Where the brook that drains the meadow finds its way, the little rail-birds have congregated. Many spent their summer along the Musketaquid, where Thoreau spent his best days, but they bring no message from New England. They very seldom speak above a whisper. Not so the king-rail. He chatters as he threads the marsh and dodges the great blue barrier that sweeps above the cat-tail grasses and has to be content with a sparrow or a mouse.
These late August days are too often overfull, and one sees and hears too much,—so very much that it is hard to give proper heed to any one of the many sights and sounds. But how much harder to turn your back upon it! All too soon the sun sinks into the golden clouds of the western sky.
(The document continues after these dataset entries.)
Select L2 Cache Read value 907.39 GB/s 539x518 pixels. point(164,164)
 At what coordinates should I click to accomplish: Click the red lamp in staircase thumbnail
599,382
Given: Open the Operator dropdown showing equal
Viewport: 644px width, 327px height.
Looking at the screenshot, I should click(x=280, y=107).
That was a happy day when the buckwheat was threshed in the field, on a cool, clear, crisp October morning. The thumping of the Hails on the temporary floor put the world in good humor. No bird within hearing but sang to its time-keeping. Even the crows cawed more methodically, and squirrels barked at the same instant that the flail sent a shower of brown kernels dancing in the air. The quails came near, as if impatient for the grains eyes less sharp than theirs would fail to find. It was something at such a time to lie in the gathering heap of straw and join in the work so far as to look on. That is a boy’s privilege which we seldom are anxious to outgrow. A nooning at such a time meant a fire to warm the dinner, and the scanty time allowed was none too short for the threshers to indulge in weather prognostications. This is as much a habit as eating, and to forego it would be as unnatural as to forego the taking of food. As the threshers ate, they scanned the surroundings, and not a tree, bush, or wilted weed but was held to bear evidence that the coming winter would be “open” or “hard,” as the oldest man present saw fit to predict. No one disputed him, and no one remembered a week later what he had said, so the old man’s reputation was safe.
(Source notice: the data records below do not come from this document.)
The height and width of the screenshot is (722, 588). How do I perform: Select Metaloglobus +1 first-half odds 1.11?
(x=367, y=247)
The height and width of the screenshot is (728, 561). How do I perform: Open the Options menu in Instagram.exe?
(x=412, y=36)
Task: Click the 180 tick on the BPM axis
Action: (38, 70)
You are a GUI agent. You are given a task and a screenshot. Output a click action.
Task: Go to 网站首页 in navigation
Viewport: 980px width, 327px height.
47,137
The buckwheat threshed, the rest is all a matter of plain prose. Stay! In the coming Indian summer there was always a bee-hunt. The old man whom we saw in the buckwheat-field in October was our dependence for wild honey, which we fancied was better than that from the hives. He always went alone, carrying a wooden pail and a long, slender oaken staff. How he found the bee-trees so readily was a question much discussed. “He smells it,” some one suggested; “He hears ’em a-buzzin’,” others remarked. Knowing when he was going, I once followed on the sly and solved the mystery. He went without hesitation or turning of the head to a hollow beech, and straightway commenced operations. I did not stay to witness this, but came away recalling many a Sunday afternoon’s stroll with him in these same woods. What he had seen in August he had remembered in December, and, wise man that he was, said nothing meanwhile. Why, indeed, should he throw aside the opportunity to pose as one having superior knowledge, when others were so persistent in asserting it of him? There is that much vanity in all men.
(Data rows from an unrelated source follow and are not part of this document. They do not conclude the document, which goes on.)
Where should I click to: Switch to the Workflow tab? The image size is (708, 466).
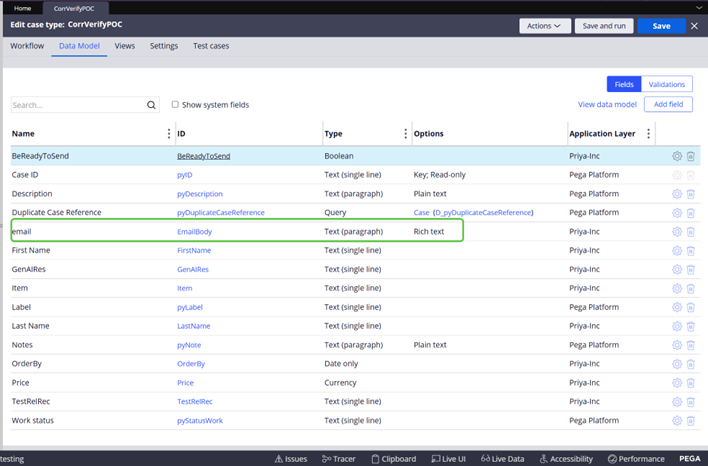point(27,46)
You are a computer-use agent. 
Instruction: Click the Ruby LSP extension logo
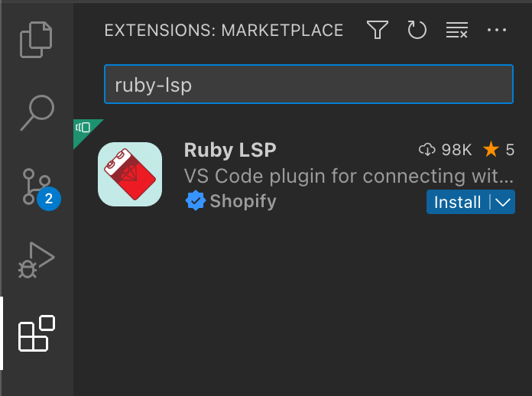130,174
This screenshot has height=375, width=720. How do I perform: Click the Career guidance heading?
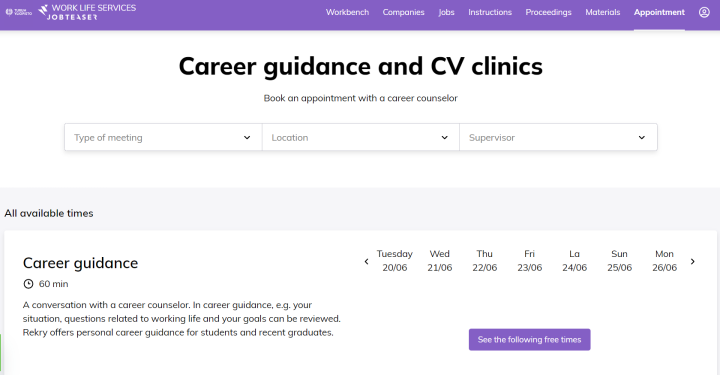tap(80, 263)
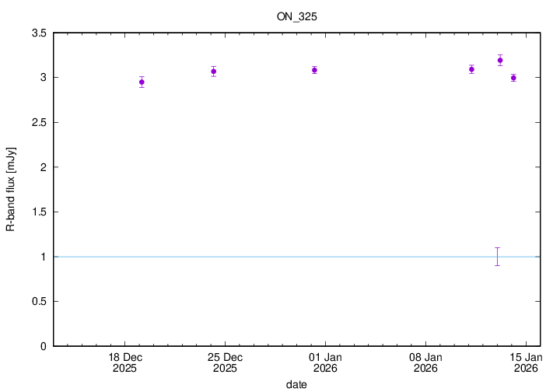Click the 0.5 y-axis tick label

pos(39,302)
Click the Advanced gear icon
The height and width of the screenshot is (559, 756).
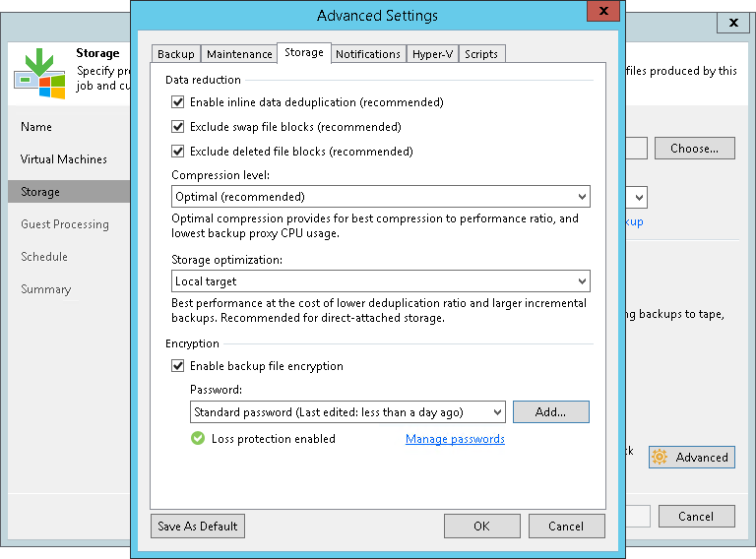(660, 457)
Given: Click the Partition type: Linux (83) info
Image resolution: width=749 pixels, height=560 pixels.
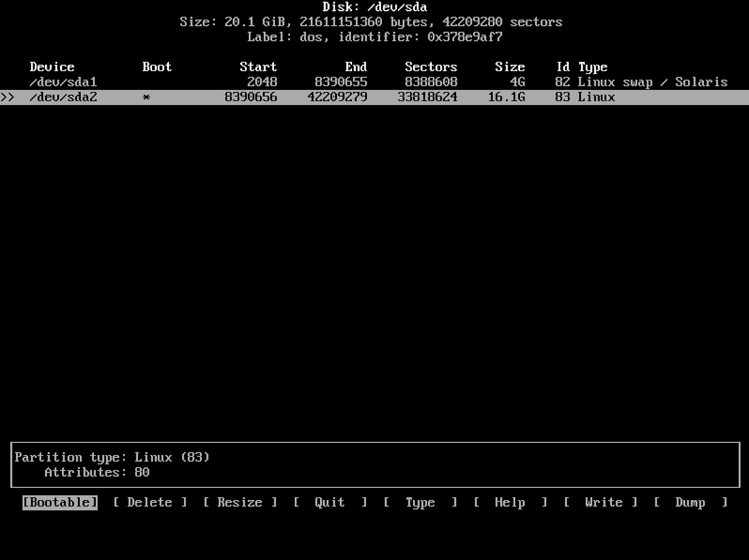Looking at the screenshot, I should click(112, 457).
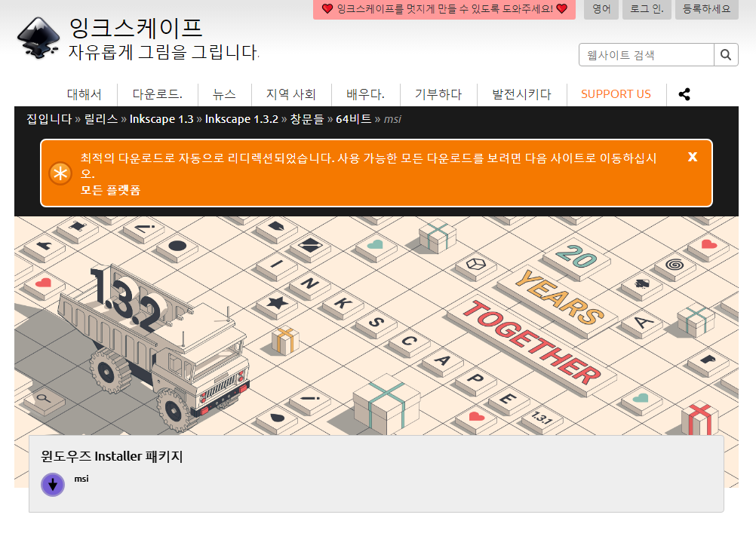Open the 배우다 navigation item
Screen dimensions: 756x533
(367, 93)
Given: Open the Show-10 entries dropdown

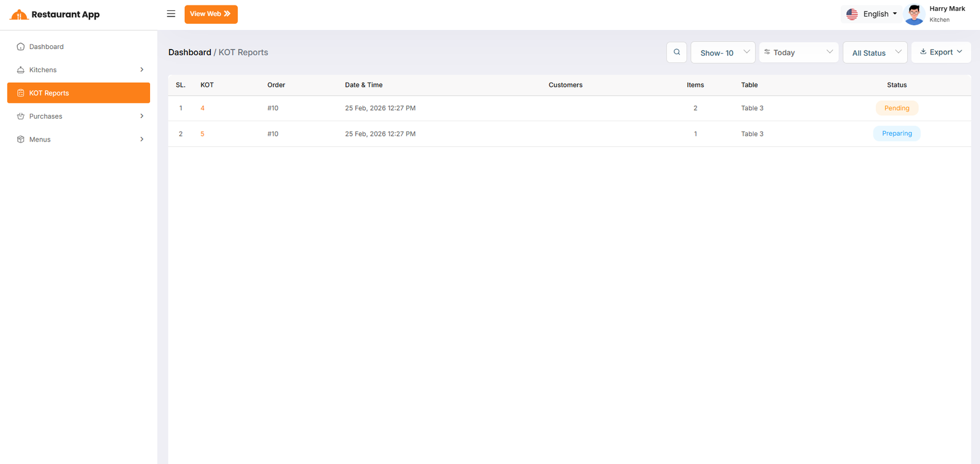Looking at the screenshot, I should (x=723, y=53).
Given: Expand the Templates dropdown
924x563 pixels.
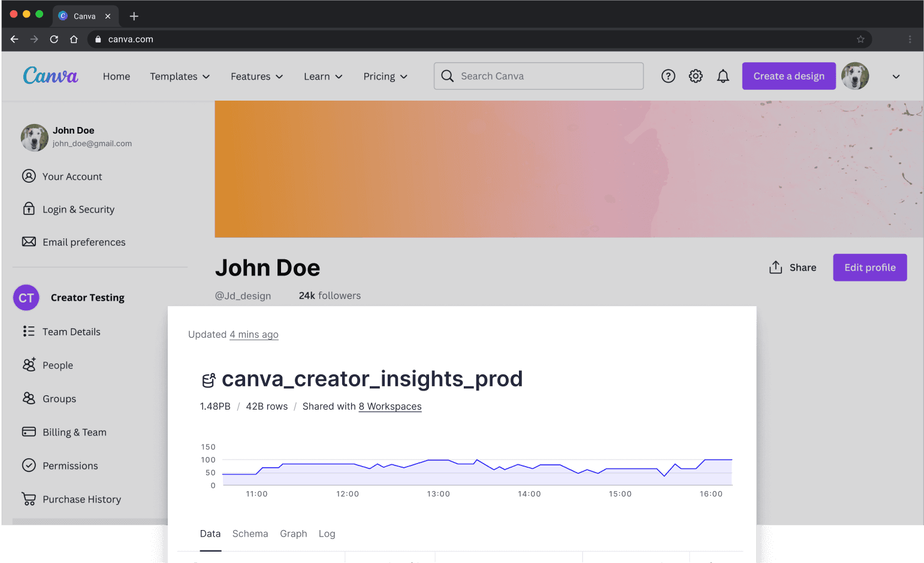Looking at the screenshot, I should 179,76.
But a year later his superior knowledge failed him. I had found the same tree in my solitary rambles, and was there ahead of him. Still, I never enjoyed my triumph. I felt very far from complimented when he remarked, as an excuse for his failure, that “a skunk had been at the only bee-tree in the woods. He saw signs of the varmint all about;” and when he said this he looked directly at me, with his nose in the air.
It is winter now, and when in the early morning I find cakes and honey upon the breakfast-table, excellent as they are in their way, they are the better that they call up the wide landscape of those latter August days and of frosty October, for I see less of the morning meal before me than of bees and buckwheat.
CHAPTER SEVENTEENTH
_DEAD LEAVES_
I have often wondered why the Indians did not call November the month of dead leaves. The out-of-town world is full of them now. They replace the daisies and dandelions in the open fields, the violets and azaleas in the shady woods. They are a prominent feature of the village street. Many will cling to the trees the winter long, but millions are scattered over the ground. Even on the river I find them floating, borne slowly by the tide or hurrying across the rippled surface, chased by the passing breeze.
The pleasure—common to us all—we take in crushing them beneath our feet savors of heartlessness. Why should we not recall their kindness when, as bright-green leaves, each cast its mite of grateful shade, so dear to the rambler, and now, when they have fallen, let them rest in peace? We should not be ugly and revengeful merely because it is winter. There is nothing to fret us in this change from shade to sunshine, from green leaves to brown. The world is not dead because of it. While the sun looks down upon the woods to-day there arises a sweet odor, pleasant as the breath of roses. The world dead, indeed! What more vigorous and full of life than the mosses covering the rich wood-mould? Before me, too, lies a long-fallen tree cloaked in moss greener than the summer pastures. Not the sea alone possesses transforming magic; there is also “a _wood_-change into something rich and strange.” Never does the thought of death and decay centre about such a sight. The chickadee drops from the bushes above, looks the moss-clad log over carefully, and, when again poised on an overhanging branch, loudly lisps its praises. What if it is winter when you witness such things? One swallow may not make a summer, but a single chickadee will draw the sting from any winter morning.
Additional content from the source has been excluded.